Pasaje dado ->
═══

Juan Cruz está devastado. No tiene consuelo. Por su cabeza pasan terribles pensamientos. Lo imaginable… y lo inimaginable.
En cuestión de horas su vida se hizo añicos, quedó reducida a escombros. Como si un eficaz terremoto hubiera pasado por sobre su existencia. Ciertamente, ello ocurrió en los hechos: un Tsunami se lo llevó puesto.
“Me arruinaron, sólo por maldad. Destruyeron mi vida, solo por diversión”, me dijo hace un rato, desde el pozo en el que quedó sumido, casi sin poder moverse.
Desde esa profundidad, oscura e insoportable, apenas pudo asomar su mirada para hablarme, como pudo. “Nadie limpiará mi nombre. Nadie se retractará”, me dijo.
Juan Cruz yace allí, confundido. Sus pensamientos se cruzan: su familia, su trabajo, sus amigos… y de pronto aparecen aquellas imágenes que jamás borrará de su mente.
Es insoportable. ¿Adónde escapar? ¿Qué hacer al respecto? ¿Cómo sacarse eso de la cabeza?
Juan Cruz corre, pero no llega a ninguna parte. Siempre está en el mismo lugar, estancado. Sospecha que jamás terminará la pesadilla. En realidad, está seguro de ello.
¿Cuándo me despertaré de esta locura? Se pregunta, como si todo fuera solo un mal sueño. Ojalá lo fuera. Descubre de repente la crudeza de la frase de James Joyce: “La historia es una pesadilla de la cual estamos intentando despertarnos”.
Aunque compartimos el mismo apellido, no hay parentesco entre Juan Cruz y yo. Acaso sí nos une el amor por el oficio periodístico. No es poco.
A su vez, hemos hablado en muy pocas ocasiones, contadas con los dedos de una mano, jamás en persona. Charlamos por temas siempre puntuales, casi netamente profesionales.

═══

Ejercicios ->
1 - ¿Cuáles son las preguntas que el relato sobre Juan Cruz plantea seguidas, justo después de "Es insoportable."?
2 - ¿Puedes actualizar el relato sobre Juan Cruz desde "Aunque compartimos el" hasta "casi netamente profesionales.", ambos incluidos, cambiando "periodístico" por "literario"?
3 - ¿Cómo seguiría el relato sobre Juan Cruz a partir de donde se detiene? Escribe la continuación.
Estas filas proceden de otra fuente.

═══

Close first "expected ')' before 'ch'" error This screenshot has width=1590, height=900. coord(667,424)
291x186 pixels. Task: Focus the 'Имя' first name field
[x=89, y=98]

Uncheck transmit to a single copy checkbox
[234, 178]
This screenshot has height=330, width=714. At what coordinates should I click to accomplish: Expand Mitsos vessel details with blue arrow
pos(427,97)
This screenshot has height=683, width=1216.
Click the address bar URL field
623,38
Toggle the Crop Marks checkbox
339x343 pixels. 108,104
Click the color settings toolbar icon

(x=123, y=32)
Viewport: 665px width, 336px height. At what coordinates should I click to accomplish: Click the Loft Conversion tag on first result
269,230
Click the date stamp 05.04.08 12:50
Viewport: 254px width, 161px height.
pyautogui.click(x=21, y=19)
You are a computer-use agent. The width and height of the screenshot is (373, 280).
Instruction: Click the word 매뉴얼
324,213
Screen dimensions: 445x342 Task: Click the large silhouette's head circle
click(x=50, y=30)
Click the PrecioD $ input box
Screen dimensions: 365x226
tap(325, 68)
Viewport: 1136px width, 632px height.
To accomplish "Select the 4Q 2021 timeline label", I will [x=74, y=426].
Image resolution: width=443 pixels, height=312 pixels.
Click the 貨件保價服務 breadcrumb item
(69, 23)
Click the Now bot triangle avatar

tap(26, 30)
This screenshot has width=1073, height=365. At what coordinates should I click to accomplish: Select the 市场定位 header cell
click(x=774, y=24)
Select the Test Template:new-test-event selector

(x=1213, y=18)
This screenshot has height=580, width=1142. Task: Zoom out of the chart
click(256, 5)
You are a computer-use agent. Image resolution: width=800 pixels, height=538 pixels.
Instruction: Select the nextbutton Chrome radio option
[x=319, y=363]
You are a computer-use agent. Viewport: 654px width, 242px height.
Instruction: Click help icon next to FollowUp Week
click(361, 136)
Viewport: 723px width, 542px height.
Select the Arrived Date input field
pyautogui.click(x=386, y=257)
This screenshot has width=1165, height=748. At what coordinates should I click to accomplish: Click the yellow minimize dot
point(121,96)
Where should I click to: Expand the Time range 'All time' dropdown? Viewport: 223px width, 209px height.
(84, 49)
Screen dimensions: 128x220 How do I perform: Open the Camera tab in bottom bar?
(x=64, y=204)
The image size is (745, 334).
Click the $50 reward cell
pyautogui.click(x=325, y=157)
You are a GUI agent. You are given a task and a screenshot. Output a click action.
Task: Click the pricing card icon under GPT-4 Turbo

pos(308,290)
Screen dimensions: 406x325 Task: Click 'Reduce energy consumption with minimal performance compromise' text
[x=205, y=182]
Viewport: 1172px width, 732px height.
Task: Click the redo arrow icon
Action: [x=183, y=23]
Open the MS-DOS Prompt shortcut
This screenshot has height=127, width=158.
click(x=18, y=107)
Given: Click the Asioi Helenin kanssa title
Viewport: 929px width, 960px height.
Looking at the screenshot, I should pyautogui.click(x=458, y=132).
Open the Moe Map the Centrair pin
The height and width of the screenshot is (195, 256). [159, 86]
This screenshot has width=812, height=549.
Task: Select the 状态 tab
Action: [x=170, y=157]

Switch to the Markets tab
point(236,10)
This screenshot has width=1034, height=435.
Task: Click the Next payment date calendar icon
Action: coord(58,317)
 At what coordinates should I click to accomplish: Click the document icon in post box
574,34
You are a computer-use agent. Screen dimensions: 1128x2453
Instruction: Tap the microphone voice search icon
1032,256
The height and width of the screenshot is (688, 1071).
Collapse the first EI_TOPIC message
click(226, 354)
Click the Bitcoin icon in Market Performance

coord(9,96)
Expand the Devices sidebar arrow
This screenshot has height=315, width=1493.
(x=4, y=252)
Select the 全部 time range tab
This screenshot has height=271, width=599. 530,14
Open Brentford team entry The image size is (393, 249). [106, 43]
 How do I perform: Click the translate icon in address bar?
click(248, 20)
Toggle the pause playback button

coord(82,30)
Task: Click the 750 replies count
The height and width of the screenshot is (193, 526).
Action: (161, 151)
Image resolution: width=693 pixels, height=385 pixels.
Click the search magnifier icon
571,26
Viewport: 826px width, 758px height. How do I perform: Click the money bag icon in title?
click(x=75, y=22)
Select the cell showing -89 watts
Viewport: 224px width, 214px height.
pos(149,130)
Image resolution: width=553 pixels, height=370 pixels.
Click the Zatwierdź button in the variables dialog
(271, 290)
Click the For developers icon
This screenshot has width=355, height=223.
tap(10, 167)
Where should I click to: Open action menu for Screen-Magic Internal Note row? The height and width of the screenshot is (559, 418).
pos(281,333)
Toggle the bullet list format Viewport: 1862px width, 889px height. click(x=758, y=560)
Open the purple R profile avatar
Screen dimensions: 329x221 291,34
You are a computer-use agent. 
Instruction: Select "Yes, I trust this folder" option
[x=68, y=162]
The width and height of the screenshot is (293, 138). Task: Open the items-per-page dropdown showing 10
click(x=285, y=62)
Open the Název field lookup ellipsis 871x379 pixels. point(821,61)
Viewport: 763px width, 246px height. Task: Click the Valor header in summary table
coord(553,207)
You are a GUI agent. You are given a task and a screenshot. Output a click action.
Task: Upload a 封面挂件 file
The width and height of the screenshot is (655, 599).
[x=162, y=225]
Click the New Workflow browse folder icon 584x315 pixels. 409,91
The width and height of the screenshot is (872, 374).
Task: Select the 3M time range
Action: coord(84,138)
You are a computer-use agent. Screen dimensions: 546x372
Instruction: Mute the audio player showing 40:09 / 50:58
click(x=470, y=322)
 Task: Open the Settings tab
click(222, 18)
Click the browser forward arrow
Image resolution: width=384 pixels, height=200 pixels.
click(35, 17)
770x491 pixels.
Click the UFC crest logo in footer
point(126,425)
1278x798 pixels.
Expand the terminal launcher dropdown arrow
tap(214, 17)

═══

Resultados ->
1 -
¿Adónde escapar?
¿Qué hacer al respecto?
¿Cómo sacarse eso de la cabeza?

2 -
Aunque compartimos el mismo apellido, no hay parentesco entre Juan Cruz y yo. Acaso sí nos une el amor por el oficio literario. No es poco.
A su vez, hemos hablado en muy pocas ocasiones, contadas con los dedos de una mano, jamás en persona. Charlamos por temas siempre puntuales, casi netamente profesionales.

3 -
No obstante, es una persona que aprecio, cuyo trajinar y esfuerzo sigo a la distancia desde que tengo memoria. Puedo recitar de memoria toda su carrera. Toda.
Y en estas horas, donde lo más fácil es golpearlo, mientras sangra en el suelo, pienso que le daría un abrazo. Sin decirle nada, solo estar ahí con él para que sienta que no está tan solo.
Ni siquiera le diría si se equivocó o no. No soy quien para hacerlo, ¿o sí? Si tuviera que decirle algo, solo le recitaría aquello que siempre me decía mi abuela: “Jamás olvides quién sos ni de dónde venís”. Es una gran vacuna contra el ego.
Por lo demás, no tengo nada que reprocharle. Acaso… ¿quién nunca jamás cometió un error? En definitiva, incluso, se trata de su vida privada.
A estas horas de la noche, me quedo con las últimas palabras que descerrajó Juan Cruz, dichas esta misma mañana con sentido pesar: “Me mataron, hermano, y no hice nada”.
Entretanto, en mi pensamiento persisto en abrazarlo. Ojalá sirva para algo.